Avoiding Cache Stampede with XFetch

1. Introduction

Imagine we’re making requests to a 3rd party API. It’s very common for the providers to introduce rate limiting on the public API endpoints. Hence, if we’re building an application that is very popular but relies on the external API, then we must introduce cache in front of the external API.

When adding cache, the first question that usually comes to mind is the cache key validity period. However, what is usually not considered, is how the cache behaves if it’s accessed concurrently. Not paying enough attention to this issue leads to cache stampede (aka dog-piling).

In this article, we’re going to look at what exactly cache stampede is and how to avoid it efficiently using XFetch.

2. What is Cache Stampede?

Imagine we have an endpoint that allows retrieving weather information of a specific city from weatherapi.com.

Here’s the REST API endpoint:

app.get('/weather', async (req, res) => {
  const city = req.query.city;
  const weather = await getCachedWeather(city);

  res.send({data: weather});
})

Here’s the getCachedWeather implementation:

const getWeather = async city => { 
  const response = await axios.get(
      `http://api.weatherapi.com/v1/current.json?key=${API_KEY}&q=${city}&aqi=no`
  );

  return response.data;
};

const getCachedWeather = async city => {
  const cacheKey = `weatherapi:${city}`;

  const cachedResult = await getFromCache(cacheKey);

  if (cachedResult) {
    return cachedResult
  }

  const weather = await getWeather(city);

  await setCacheValue({
    key: cacheKey,
    value: weather,
    expirationInSeconds: 20
  });

  return weather;
}

Function getCachedWeather uses Redis as a cache with the expire time argument. If the cache key expires in Redis, then it disappears and therefore cachedResult is null, triggering cache refresh.

Here are getFromCache and setCacheValue functions:

const getFromCache = async key => {
  const cacheResult = await redis.get(key);

  if (!cacheResult) {
    return null;
  }

  return JSON.parse(cacheResult);
}

const setCacheValue = ({key, value, expirationInSeconds}) => redis.set(
    key, JSON.stringify(value), 'ex', expirationInSeconds
);

What happens if 1,000 requests invoke getCachedWeather for the same city concurrently? When the cache is valid, then everything works perfectly.

However, imagine a scenario where the getWeather returns a result in 5 seconds, and a server receives 1,000 concurrent requests less than 5 seconds after the cache expired. In such a case, all the requests act as if there’s no cache and invoke getWeather 1,000 times even though refreshing the cached value just once is sufficient.
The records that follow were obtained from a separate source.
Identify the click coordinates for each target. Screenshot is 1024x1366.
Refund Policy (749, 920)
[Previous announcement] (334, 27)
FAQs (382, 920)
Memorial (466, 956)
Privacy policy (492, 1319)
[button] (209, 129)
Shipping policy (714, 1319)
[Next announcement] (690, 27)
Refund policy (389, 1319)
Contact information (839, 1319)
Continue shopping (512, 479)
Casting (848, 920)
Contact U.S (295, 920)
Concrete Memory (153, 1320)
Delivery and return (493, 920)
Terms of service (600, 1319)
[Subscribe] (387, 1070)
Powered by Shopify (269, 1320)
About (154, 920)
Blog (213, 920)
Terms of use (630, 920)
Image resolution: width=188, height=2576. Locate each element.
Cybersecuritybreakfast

The issue we just saw was cache stampede (aka dog-piling).

The outcomes of cache stampede are nasty. In the case of a 3rd party API, we may exceed the rate limit. When the issue occurs inside our own system, then we may kill a service or the database.

3. Avoiding Cache Stampede with Traditional Means

How to avoid cache stampede? As it’s a very common problem to have, then there are lots of different solutions.

3.1. Locking

Probably the most straightforward solution would be to add locking to the cache module. A single process, which updates the cache, takes a lock. The other processes that try to fetch the data from the same cache key have an option to either wait until the lock is released or to return stale data if the data is present.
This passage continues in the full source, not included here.